**What to produce:** Give back the full listing exactly as it appears below.

--

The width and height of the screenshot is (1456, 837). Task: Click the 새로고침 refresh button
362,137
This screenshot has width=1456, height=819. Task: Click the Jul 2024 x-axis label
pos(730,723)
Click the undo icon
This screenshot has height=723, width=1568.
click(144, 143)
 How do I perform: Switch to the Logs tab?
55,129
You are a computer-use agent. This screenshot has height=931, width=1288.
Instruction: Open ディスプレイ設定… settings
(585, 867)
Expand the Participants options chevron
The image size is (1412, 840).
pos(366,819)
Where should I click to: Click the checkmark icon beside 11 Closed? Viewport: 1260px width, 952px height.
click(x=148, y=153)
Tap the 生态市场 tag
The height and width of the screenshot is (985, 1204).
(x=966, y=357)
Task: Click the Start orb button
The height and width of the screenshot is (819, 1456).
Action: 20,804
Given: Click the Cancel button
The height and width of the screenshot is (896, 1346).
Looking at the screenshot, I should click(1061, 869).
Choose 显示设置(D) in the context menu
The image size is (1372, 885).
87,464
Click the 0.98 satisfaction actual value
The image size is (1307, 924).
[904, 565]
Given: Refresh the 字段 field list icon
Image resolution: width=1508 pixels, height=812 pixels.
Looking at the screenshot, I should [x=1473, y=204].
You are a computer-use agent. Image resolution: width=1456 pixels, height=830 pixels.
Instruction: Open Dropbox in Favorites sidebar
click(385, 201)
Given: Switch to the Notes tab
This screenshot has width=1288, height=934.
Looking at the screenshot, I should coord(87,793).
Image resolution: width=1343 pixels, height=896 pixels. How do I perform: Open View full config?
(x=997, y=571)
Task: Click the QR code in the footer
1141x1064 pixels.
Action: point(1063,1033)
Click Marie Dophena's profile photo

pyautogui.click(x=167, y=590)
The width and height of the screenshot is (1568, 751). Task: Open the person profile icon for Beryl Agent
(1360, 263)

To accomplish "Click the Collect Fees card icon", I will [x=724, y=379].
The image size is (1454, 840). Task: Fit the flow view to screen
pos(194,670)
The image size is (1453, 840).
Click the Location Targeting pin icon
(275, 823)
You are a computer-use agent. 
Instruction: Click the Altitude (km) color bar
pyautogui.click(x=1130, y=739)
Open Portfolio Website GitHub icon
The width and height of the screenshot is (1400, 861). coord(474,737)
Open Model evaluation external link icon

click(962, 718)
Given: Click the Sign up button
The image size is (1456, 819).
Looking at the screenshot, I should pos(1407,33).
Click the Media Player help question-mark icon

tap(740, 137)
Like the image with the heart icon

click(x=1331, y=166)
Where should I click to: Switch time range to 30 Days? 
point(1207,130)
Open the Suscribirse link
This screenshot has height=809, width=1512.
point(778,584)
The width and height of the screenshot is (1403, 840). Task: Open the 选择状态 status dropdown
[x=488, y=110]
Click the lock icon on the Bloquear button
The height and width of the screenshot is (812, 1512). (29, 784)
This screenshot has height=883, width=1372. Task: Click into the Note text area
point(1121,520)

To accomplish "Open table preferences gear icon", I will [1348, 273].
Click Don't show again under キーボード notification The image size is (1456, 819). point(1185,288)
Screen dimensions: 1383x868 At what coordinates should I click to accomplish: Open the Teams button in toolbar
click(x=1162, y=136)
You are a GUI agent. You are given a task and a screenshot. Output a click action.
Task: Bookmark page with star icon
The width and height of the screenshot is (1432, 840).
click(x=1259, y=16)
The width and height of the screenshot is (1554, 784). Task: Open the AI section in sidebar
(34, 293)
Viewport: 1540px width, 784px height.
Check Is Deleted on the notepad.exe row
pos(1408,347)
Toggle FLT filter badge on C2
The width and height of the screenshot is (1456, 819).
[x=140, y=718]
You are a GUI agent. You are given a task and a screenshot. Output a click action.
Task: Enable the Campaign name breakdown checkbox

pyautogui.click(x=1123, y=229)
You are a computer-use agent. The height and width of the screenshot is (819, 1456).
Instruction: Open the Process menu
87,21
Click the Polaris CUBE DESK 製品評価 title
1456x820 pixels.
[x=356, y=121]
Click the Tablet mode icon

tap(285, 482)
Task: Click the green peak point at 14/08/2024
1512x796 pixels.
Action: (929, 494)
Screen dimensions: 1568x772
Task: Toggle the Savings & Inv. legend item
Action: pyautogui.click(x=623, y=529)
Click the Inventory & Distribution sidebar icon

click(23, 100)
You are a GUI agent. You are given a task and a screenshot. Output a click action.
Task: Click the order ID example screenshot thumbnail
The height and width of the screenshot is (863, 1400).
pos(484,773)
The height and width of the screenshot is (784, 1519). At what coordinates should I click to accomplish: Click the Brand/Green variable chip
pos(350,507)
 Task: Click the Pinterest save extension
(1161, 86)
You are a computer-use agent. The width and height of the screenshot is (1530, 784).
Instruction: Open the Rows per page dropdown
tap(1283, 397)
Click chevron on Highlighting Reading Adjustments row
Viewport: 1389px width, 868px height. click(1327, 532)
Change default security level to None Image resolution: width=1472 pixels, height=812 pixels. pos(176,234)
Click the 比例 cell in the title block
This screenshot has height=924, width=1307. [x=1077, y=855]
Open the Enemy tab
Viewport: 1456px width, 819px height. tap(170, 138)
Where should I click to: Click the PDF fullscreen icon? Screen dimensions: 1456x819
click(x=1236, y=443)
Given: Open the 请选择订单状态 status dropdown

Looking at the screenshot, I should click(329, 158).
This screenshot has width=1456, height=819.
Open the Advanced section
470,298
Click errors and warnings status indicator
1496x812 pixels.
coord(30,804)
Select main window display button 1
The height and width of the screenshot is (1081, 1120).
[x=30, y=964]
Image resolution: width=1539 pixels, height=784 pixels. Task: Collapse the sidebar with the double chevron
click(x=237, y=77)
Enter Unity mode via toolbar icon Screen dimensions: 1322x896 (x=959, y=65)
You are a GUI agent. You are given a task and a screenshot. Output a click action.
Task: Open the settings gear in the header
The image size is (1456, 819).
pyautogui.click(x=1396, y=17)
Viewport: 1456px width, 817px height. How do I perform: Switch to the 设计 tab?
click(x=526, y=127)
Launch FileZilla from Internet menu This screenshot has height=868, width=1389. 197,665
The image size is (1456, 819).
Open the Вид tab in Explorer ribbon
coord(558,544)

--

**Reply:**
The width and height of the screenshot is (1456, 837). Task: Click the 새로고침 refresh button
362,137
This screenshot has width=1456, height=819. Task: Click the Jul 2024 x-axis label
pos(730,723)
Click the undo icon
This screenshot has height=723, width=1568.
click(144, 143)
 How do I perform: Switch to the Logs tab?
55,129
You are a computer-use agent. This screenshot has height=931, width=1288.
Instruction: Open ディスプレイ設定… settings
(585, 867)
Expand the Participants options chevron
The image size is (1412, 840).
pos(366,819)
Where should I click to: Click the checkmark icon beside 11 Closed? Viewport: 1260px width, 952px height.
click(x=148, y=153)
Tap the 生态市场 tag
The height and width of the screenshot is (985, 1204).
(x=966, y=357)
Task: Click the Start orb button
The height and width of the screenshot is (819, 1456).
Action: 20,804
Given: Click the Cancel button
The height and width of the screenshot is (896, 1346).
Looking at the screenshot, I should click(1061, 869).
Choose 显示设置(D) in the context menu
The image size is (1372, 885).
87,464
Click the 0.98 satisfaction actual value
The image size is (1307, 924).
[904, 565]
Given: Refresh the 字段 field list icon
Image resolution: width=1508 pixels, height=812 pixels.
Looking at the screenshot, I should [x=1473, y=204].
You are a computer-use agent. Image resolution: width=1456 pixels, height=830 pixels.
Instruction: Open Dropbox in Favorites sidebar
click(385, 201)
Given: Switch to the Notes tab
This screenshot has width=1288, height=934.
Looking at the screenshot, I should coord(87,793).
Image resolution: width=1343 pixels, height=896 pixels. How do I perform: Open View full config?
(x=997, y=571)
Task: Click the QR code in the footer
1141x1064 pixels.
Action: point(1063,1033)
Click Marie Dophena's profile photo

pyautogui.click(x=167, y=590)
The width and height of the screenshot is (1568, 751). Task: Open the person profile icon for Beryl Agent
(1360, 263)

To accomplish "Click the Collect Fees card icon", I will [x=724, y=379].
The image size is (1454, 840). Task: Fit the flow view to screen
pos(194,670)
The image size is (1453, 840).
Click the Location Targeting pin icon
(275, 823)
You are a computer-use agent. 
Instruction: Click the Altitude (km) color bar
pyautogui.click(x=1130, y=739)
Open Portfolio Website GitHub icon
The width and height of the screenshot is (1400, 861). coord(474,737)
Open Model evaluation external link icon

click(962, 718)
Given: Click the Sign up button
The image size is (1456, 819).
Looking at the screenshot, I should pos(1407,33).
Click the Media Player help question-mark icon

tap(740, 137)
Like the image with the heart icon

click(x=1331, y=166)
Where should I click to: Switch time range to 30 Days? 
point(1207,130)
Open the Suscribirse link
This screenshot has height=809, width=1512.
point(778,584)
The width and height of the screenshot is (1403, 840). Task: Open the 选择状态 status dropdown
[x=488, y=110]
Click the lock icon on the Bloquear button
The height and width of the screenshot is (812, 1512). (29, 784)
This screenshot has height=883, width=1372. Task: Click into the Note text area
point(1121,520)

To accomplish "Open table preferences gear icon", I will [1348, 273].
Click Don't show again under キーボード notification The image size is (1456, 819). point(1185,288)
Screen dimensions: 1383x868 At what coordinates should I click to accomplish: Open the Teams button in toolbar
click(x=1162, y=136)
You are a GUI agent. You are given a task and a screenshot. Output a click action.
Task: Bookmark page with star icon
The width and height of the screenshot is (1432, 840).
click(x=1259, y=16)
The width and height of the screenshot is (1554, 784). Task: Open the AI section in sidebar
(34, 293)
Viewport: 1540px width, 784px height.
Check Is Deleted on the notepad.exe row
pos(1408,347)
Toggle FLT filter badge on C2
The width and height of the screenshot is (1456, 819).
[x=140, y=718]
You are a GUI agent. You are given a task and a screenshot. Output a click action.
Task: Enable the Campaign name breakdown checkbox

pyautogui.click(x=1123, y=229)
You are a computer-use agent. The height and width of the screenshot is (819, 1456).
Instruction: Open the Process menu
87,21
Click the Polaris CUBE DESK 製品評価 title
1456x820 pixels.
[x=356, y=121]
Click the Tablet mode icon

tap(285, 482)
Task: Click the green peak point at 14/08/2024
1512x796 pixels.
Action: (929, 494)
Screen dimensions: 1568x772
Task: Toggle the Savings & Inv. legend item
Action: pyautogui.click(x=623, y=529)
Click the Inventory & Distribution sidebar icon

click(23, 100)
You are a GUI agent. You are given a task and a screenshot. Output a click action.
Task: Click the order ID example screenshot thumbnail
The height and width of the screenshot is (863, 1400).
pos(484,773)
The height and width of the screenshot is (784, 1519). At what coordinates should I click to accomplish: Click the Brand/Green variable chip
pos(350,507)
 Task: Click the Pinterest save extension
(1161, 86)
You are a computer-use agent. The width and height of the screenshot is (1530, 784).
Instruction: Open the Rows per page dropdown
tap(1283, 397)
Click chevron on Highlighting Reading Adjustments row
Viewport: 1389px width, 868px height. click(1327, 532)
Change default security level to None Image resolution: width=1472 pixels, height=812 pixels. pos(176,234)
Click the 比例 cell in the title block
This screenshot has height=924, width=1307. [x=1077, y=855]
Open the Enemy tab
Viewport: 1456px width, 819px height. tap(170, 138)
Where should I click to: Click the PDF fullscreen icon? Screen dimensions: 1456x819
click(x=1236, y=443)
Given: Open the 请选择订单状态 status dropdown

Looking at the screenshot, I should click(329, 158).
This screenshot has width=1456, height=819.
Open the Advanced section
470,298
Click errors and warnings status indicator
1496x812 pixels.
coord(30,804)
Select main window display button 1
The height and width of the screenshot is (1081, 1120).
[x=30, y=964]
Image resolution: width=1539 pixels, height=784 pixels. Task: Collapse the sidebar with the double chevron
click(x=237, y=77)
Enter Unity mode via toolbar icon Screen dimensions: 1322x896 (x=959, y=65)
You are a GUI agent. You are given a task and a screenshot. Output a click action.
Task: Open the settings gear in the header
The image size is (1456, 819).
pyautogui.click(x=1396, y=17)
Viewport: 1456px width, 817px height. How do I perform: Switch to the 设计 tab?
click(x=526, y=127)
Launch FileZilla from Internet menu This screenshot has height=868, width=1389. 197,665
The image size is (1456, 819).
Open the Вид tab in Explorer ribbon
coord(558,544)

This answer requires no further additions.